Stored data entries
========
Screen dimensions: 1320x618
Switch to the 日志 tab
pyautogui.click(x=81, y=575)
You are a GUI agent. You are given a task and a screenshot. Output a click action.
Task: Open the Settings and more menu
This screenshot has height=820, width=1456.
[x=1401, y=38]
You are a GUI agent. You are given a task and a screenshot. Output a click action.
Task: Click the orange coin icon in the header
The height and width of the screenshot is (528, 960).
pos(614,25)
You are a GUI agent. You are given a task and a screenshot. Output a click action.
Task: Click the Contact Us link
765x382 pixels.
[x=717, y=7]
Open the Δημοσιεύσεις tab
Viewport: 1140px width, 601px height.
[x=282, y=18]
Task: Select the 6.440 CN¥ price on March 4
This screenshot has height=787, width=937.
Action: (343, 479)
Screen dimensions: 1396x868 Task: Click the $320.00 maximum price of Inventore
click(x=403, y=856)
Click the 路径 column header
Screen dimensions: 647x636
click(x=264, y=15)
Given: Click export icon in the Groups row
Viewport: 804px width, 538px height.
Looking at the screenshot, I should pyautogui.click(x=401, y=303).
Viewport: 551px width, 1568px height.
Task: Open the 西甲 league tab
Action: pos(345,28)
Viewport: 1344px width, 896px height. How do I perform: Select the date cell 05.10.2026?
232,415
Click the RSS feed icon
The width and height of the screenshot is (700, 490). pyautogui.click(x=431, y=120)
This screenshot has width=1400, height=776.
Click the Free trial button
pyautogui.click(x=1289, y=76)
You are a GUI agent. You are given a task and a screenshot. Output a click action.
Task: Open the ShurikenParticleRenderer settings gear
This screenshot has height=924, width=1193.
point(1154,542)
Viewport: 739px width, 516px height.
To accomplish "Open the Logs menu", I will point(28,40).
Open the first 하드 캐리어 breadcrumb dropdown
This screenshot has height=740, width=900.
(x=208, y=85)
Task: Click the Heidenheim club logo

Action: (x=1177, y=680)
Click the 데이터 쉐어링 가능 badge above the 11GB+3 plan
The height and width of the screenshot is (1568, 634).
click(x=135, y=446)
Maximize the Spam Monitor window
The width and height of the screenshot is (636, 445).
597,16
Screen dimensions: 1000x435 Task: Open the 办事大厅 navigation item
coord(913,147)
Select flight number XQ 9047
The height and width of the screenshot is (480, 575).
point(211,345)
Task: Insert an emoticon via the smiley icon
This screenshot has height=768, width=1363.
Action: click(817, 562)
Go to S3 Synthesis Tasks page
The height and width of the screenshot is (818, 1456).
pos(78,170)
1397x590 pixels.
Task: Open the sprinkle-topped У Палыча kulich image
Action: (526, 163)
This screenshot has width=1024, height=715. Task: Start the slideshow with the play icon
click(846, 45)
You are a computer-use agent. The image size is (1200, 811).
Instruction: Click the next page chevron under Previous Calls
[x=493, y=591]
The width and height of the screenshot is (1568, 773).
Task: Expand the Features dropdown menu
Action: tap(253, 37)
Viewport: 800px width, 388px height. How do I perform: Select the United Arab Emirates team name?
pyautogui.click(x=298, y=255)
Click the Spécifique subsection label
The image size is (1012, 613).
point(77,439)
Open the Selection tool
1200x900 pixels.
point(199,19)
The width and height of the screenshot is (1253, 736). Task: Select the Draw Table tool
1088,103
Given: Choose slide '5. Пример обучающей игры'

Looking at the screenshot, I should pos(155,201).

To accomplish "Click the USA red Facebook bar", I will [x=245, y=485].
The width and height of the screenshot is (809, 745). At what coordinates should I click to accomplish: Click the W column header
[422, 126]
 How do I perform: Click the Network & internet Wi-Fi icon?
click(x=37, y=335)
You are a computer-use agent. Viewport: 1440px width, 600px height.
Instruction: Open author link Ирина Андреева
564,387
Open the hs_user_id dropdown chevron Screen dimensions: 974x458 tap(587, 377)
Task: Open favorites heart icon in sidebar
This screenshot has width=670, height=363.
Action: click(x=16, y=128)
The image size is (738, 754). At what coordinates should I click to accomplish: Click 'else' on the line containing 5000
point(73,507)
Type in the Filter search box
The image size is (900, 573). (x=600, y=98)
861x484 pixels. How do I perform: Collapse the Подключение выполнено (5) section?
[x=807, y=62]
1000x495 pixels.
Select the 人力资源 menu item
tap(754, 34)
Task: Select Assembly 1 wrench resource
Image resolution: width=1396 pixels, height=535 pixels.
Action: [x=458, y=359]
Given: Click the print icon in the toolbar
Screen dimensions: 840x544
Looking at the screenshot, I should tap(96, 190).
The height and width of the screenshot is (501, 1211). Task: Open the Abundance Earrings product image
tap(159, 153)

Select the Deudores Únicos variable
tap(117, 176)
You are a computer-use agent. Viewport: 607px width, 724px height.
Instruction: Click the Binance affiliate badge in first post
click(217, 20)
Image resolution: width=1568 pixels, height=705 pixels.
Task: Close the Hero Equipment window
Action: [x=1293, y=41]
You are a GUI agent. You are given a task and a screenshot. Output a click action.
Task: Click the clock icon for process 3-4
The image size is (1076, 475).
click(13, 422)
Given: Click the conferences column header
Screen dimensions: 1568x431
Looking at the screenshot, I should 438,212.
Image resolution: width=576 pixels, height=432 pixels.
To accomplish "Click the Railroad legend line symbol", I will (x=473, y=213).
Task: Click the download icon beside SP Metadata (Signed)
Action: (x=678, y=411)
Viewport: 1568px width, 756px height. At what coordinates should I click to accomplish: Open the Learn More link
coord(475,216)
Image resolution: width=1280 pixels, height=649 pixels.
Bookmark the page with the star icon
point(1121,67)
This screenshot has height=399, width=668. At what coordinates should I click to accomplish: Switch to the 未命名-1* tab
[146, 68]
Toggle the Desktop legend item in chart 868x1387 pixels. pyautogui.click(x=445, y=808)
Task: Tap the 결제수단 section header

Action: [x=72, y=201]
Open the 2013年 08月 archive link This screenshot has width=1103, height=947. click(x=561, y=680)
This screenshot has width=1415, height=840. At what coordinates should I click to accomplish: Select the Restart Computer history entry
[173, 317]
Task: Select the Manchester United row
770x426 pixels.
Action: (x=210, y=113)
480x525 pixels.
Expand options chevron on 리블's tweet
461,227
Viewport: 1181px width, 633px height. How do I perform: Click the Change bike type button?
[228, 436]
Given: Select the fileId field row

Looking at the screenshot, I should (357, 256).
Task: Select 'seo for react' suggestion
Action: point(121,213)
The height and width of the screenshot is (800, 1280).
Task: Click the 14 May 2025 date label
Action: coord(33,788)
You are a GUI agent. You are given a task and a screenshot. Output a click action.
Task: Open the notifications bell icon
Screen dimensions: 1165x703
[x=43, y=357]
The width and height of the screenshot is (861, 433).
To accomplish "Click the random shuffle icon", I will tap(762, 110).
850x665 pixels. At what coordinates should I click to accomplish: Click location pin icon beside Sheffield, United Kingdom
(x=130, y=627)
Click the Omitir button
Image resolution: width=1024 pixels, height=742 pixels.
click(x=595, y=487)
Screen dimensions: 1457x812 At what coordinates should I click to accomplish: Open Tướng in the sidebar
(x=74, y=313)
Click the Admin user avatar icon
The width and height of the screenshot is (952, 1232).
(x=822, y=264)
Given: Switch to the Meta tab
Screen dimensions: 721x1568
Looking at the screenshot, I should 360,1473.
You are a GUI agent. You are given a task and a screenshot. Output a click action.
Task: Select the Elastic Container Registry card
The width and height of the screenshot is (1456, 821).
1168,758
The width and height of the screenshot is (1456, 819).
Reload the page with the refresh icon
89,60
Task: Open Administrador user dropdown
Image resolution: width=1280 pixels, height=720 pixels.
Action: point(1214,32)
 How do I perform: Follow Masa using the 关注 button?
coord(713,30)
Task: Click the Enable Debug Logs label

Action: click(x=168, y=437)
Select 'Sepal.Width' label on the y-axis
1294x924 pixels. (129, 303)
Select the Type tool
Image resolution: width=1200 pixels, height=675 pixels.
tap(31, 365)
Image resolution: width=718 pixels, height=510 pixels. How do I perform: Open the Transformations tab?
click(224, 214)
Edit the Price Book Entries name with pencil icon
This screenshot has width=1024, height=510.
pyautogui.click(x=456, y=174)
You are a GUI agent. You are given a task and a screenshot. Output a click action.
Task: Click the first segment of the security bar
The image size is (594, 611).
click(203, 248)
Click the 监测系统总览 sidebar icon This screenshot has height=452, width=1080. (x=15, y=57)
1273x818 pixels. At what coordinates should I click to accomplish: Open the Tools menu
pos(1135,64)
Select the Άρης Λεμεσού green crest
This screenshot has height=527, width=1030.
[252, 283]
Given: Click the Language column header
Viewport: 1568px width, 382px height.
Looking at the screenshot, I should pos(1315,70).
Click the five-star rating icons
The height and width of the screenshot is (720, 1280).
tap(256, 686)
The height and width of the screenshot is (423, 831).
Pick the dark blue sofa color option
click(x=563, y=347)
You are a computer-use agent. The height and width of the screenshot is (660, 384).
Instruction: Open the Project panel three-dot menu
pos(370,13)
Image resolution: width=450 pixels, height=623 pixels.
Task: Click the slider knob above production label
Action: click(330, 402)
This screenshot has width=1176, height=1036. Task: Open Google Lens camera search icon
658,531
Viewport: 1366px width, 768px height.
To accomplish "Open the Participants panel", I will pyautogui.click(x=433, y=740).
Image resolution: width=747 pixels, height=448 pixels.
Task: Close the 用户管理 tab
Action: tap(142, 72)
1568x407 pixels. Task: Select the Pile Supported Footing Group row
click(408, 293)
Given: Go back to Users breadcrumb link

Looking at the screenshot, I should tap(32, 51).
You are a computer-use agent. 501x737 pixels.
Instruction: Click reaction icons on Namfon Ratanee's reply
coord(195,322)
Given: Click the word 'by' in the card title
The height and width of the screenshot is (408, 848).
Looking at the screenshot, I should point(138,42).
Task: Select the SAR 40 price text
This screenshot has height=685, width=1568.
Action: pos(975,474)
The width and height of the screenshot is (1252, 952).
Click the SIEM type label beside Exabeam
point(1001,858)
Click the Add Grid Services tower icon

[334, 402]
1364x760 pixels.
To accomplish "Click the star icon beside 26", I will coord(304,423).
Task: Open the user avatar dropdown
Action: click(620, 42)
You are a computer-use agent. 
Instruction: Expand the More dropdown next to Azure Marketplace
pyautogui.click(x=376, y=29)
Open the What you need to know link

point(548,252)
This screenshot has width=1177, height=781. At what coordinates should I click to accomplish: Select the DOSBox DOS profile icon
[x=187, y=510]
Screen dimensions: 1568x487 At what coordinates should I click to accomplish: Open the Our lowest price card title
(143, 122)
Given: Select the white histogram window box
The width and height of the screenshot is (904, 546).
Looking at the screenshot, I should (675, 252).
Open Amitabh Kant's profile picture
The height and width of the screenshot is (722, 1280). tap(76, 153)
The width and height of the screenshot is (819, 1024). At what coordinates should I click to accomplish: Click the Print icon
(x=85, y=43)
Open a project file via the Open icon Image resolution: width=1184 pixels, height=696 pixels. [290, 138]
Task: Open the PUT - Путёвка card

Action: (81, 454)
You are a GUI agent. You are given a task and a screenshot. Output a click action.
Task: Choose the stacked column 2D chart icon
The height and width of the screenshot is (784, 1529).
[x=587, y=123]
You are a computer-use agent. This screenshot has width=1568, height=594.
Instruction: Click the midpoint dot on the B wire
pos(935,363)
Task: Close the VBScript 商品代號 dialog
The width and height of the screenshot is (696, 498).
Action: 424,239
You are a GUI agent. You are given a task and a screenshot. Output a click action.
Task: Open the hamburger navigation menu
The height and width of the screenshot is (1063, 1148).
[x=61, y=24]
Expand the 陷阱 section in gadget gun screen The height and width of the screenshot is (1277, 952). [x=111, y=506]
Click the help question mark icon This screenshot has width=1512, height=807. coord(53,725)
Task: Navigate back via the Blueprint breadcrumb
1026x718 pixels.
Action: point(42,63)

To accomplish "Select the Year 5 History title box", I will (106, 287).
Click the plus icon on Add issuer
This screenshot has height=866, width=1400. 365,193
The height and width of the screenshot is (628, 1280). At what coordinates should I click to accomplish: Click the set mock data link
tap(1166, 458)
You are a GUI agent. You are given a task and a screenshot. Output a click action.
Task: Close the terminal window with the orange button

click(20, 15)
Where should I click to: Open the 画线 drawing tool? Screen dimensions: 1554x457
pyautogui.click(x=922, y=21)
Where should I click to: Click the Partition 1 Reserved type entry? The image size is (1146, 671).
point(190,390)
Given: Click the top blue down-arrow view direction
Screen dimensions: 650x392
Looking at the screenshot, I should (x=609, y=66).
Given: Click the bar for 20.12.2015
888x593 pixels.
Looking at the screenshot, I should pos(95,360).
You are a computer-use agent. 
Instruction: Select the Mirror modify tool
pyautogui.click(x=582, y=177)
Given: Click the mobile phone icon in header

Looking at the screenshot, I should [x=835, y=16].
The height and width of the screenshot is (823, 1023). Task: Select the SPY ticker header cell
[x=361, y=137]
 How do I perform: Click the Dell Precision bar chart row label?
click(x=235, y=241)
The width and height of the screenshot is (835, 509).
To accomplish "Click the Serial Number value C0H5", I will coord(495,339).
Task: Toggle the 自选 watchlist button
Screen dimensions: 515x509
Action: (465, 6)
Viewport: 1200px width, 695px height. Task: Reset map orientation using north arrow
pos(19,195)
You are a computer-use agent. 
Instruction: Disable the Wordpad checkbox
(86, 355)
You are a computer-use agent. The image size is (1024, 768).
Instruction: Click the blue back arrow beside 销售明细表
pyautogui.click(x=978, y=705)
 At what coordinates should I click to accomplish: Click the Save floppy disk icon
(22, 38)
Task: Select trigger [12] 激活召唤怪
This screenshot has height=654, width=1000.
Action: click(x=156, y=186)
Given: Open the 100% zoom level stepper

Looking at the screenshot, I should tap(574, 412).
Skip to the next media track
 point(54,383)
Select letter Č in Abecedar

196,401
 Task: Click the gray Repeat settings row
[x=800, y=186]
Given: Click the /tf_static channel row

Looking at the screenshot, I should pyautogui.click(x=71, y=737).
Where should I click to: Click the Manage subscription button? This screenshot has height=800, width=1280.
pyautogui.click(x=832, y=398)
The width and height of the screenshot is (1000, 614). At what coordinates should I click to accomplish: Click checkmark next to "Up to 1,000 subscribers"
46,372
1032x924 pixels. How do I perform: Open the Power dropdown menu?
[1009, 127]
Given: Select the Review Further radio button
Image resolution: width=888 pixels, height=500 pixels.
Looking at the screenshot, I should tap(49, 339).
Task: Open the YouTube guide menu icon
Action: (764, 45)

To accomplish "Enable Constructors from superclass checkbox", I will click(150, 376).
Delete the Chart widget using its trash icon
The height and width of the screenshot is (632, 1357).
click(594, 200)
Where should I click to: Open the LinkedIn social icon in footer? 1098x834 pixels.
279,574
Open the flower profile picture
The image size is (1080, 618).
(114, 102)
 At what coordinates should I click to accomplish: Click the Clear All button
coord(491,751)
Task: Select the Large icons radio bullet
========
- _AIM OF THE EXERCISE_
Each line of the entries above that has the word "Toggle" is to be copied.

- _YOUR RESPONSE_
Toggle the Desktop legend item in chart 868x1387 pixels. pyautogui.click(x=445, y=808)
Task: Toggle the 自选 watchlist button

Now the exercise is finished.